When league play resumed in 2022, the Riot lost for a second time to the Fearless and finished third in the Prairie Conference. They faced Manitoba again in the first round of the playoffs, and lost 20–13, meaning they would not make the Championship game for the first time since 2016. This was also the first season the Riot fell short of the Conference Final. In 2024, the Riot had their team jerseys stolen for a second time. They also advanced to the league championship final for the first time since 2019—they hosted the Valkyries, losing the title match by a score of 36–21.

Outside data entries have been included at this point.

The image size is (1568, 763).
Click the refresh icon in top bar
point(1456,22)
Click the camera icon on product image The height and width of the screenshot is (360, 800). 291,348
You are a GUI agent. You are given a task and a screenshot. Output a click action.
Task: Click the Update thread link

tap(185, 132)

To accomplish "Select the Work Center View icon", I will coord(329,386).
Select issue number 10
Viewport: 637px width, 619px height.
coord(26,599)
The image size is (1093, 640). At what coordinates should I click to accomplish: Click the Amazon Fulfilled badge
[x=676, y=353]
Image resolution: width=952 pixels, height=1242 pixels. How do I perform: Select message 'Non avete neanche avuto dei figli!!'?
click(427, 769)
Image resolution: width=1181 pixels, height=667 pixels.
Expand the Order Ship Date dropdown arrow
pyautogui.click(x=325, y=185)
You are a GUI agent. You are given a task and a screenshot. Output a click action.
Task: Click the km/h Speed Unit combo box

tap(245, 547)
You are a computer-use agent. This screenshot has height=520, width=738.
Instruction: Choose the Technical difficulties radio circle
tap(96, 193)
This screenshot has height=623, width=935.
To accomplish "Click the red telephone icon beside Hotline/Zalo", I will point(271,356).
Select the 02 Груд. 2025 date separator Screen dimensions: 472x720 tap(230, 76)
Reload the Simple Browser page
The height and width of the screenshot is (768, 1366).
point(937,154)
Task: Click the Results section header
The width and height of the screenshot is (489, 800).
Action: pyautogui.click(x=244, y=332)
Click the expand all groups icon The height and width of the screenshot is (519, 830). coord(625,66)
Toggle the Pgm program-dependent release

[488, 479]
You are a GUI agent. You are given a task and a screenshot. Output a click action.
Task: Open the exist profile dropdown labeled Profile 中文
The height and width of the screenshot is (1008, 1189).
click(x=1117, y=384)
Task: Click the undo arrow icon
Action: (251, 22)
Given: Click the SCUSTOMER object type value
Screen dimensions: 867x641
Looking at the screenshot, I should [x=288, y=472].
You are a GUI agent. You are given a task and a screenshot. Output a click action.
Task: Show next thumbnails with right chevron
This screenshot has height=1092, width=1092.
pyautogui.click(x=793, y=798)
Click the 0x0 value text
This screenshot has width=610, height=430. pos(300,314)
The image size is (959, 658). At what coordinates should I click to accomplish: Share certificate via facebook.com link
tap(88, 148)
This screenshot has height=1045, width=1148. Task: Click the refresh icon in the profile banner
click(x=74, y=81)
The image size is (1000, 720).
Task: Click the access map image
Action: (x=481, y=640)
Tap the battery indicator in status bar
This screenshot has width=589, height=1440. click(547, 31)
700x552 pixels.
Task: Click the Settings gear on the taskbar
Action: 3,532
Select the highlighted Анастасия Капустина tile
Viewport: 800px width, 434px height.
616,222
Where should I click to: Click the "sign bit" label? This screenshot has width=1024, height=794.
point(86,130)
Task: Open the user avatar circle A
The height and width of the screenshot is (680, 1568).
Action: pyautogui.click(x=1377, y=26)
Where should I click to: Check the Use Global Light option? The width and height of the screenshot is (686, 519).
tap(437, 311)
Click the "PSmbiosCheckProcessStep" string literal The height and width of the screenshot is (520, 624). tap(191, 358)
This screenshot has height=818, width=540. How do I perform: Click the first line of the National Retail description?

The Riot welcomed their first female head coach, Claire Doré, ahead of the 2025 season. The 2025 season-opener against the Fearless was the first WWCFL game to feature two female head coaches in Doré and Fearless co-head coach Andrea Buckland.

==Year by year==
| | = Indicates Division Title (regular season) |
| | = Indicates Conference Title |
| | = Indicates League Championship |

| Season | League | Conf. | W | L | Conf. standing | Playoff result |
| 2011 | WWCFL | Prairie | 2 | 2 | 2nd | Lost Prairie Final, 36–6 vs. Saskatoon Valkyries |
| 2012 | WWCFL | Prairie | 2 | 2 | 2nd | Lost Prairie Final, 35–21 vs. Saskatoon Valkyries |
| 2013 | WWCFL | Prairie | 3 | 1 | 1st | Lost Prairie Final, 55–27 vs. Saskatoon Valkyries |
| 2014 | WWCFL | Prairie | 2 | 2 | 2nd | Lost Prairie Final, 44–15 vs. Saskatoon Valkyries |
| 2015 | WWCFL | Prairie | 3 | 1 | 1st | Won WWCFL Final, 53–6 vs. Edmonton Storm |
| 2016 | WWCFL | Prairie | 3 | 1 | 2nd | Lost Prairie Final, 29–17 vs. Saskatoon Valkyries |
| 2017 | WWCFL | Prairie | 3 | 1 | 1st | Won WWCFL Final, 53–0 vs. Calgary Rage |
| 2018 | WWCFL | Prairie | 4 | 0 | 1st | Won WWCFL Final, 14–10 vs. Saskatoon Valkyries |
| 2019 | WWCFL | Prairie | 1 | 3 | 3rd | Lost WWCFL Final, 25–3 vs. Saskatoon Valkyries |
| 2020 | WWCFL | Prairie | Seasons cancelled due to COVID-19 pandemic |  |  |  |
| 2021 | WWCFL | Prairie |
| 2022 | WWCFL | Prairie | 1 | 3 | 3rd | Lost Conference Semifinal, 20–13 vs. Manitoba Fearless |
| 2023 | WWCFL | Prairie | 2 | 2 | 2nd | Lost Prairie Final, 19–9 vs. Saskatoon Valkyries |
| 2024 | WWCFL | Prairie | 2 | 2 | 2nd | Lost WWCFL Final, 36–21 vs. Saskatoon Valkyries |
| 2025 | WWCFL | Prairie | 1 | 3 | 3rd | Lost Prairie Final, 9–0 vs. Saskatoon Valkyries |
| 2026 | WWCFL | Prairie | 0 | 4 | 3rd | Lost Conference Semifinal, 25–9, vs. Manitoba Fearless |
| Totals (2011–2026) |  |  | 29 | 27 |  |  |

== Management ==

=== Head coaches ===

- Jon Baxter (2011–2012)
- Darren Fisher (2013–2014)
- Shawn McCall (2015–2016)
- Olivier Eddie (2017–2018)
- Morgan Bunce (2019)
- Kris Hadesbeck (2019–2024)
- Claire Doré (2025–Present)

=== General managers ===
- Melissa Park (2011–2013)
- Alicia Dorwart
- Chantal Ounsworth

==IFAF competitors==
The following lists athletes and staff from the Regina Riot that competed in the IFAF Women's World Championships as members of Team Canada.

| 2013 | 2017 | 2022 |
|---|---|---|
| Ciara Bray; Claire Dore; Emma Hicks; Aimee Kowalski; Mallory Starkey; Becky Wallis; Adrienne Zuck; Olivier Eddie (coach); | Carmen Agar; Emilie Belanger; Claire Dore; Katie Hungle; Artemis Kouropoulou; Aimee Kowalski; Alex Kowalski; Ashley Viklund; Adrienne Zuck; Celeste Schnell (reserve); Mallory Starkey (reserve); Olivier Eddie (coach); | Rebekah Koutsogiannopolous; Alex Kowalski; Kasey McCombs; Quinn Petrinchuk; Hailee Raffey; Shanelle Rioux; Rae-Lynn Schaffer; Chris Andrews (reserve); |

== Community involvement ==
The Riot received the YWCA Women of Distinction Award - Circle of Friends in 2013 in recognition of their involvement in the Regina community. This included running and assisting with community football and sport programs, as well as programs like Athletes Against Bullying and the Regina Ovarian Cancer Society.